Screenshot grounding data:
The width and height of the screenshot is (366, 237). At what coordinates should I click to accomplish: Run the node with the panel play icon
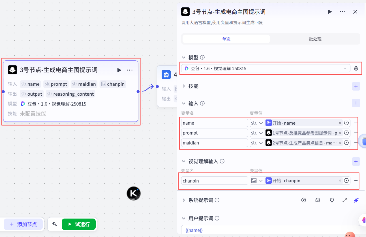tap(329, 12)
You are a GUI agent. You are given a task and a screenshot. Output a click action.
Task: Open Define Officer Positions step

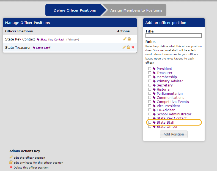(75, 10)
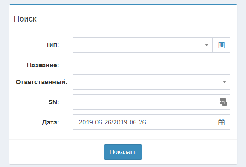Click the SN: field label
The image size is (246, 167).
pyautogui.click(x=54, y=102)
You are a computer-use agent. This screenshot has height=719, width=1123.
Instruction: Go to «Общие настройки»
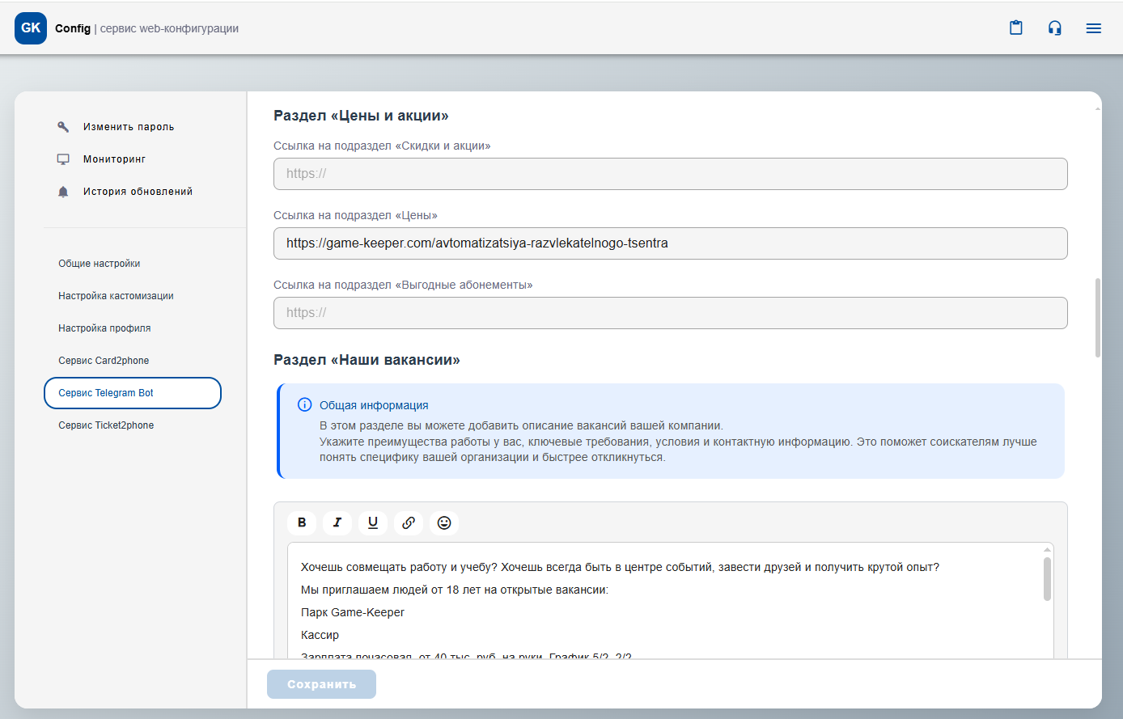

• _AIM OF THE TASK_
Reproduce exactly and only the lines from the one with "You are a computer-use" through the last entry, both included, excluding every picture.

• _SOLUTION BELOW_
You are a computer-use agent. This screenshot has height=719, width=1123.
Instruction: Go to «Общие настройки»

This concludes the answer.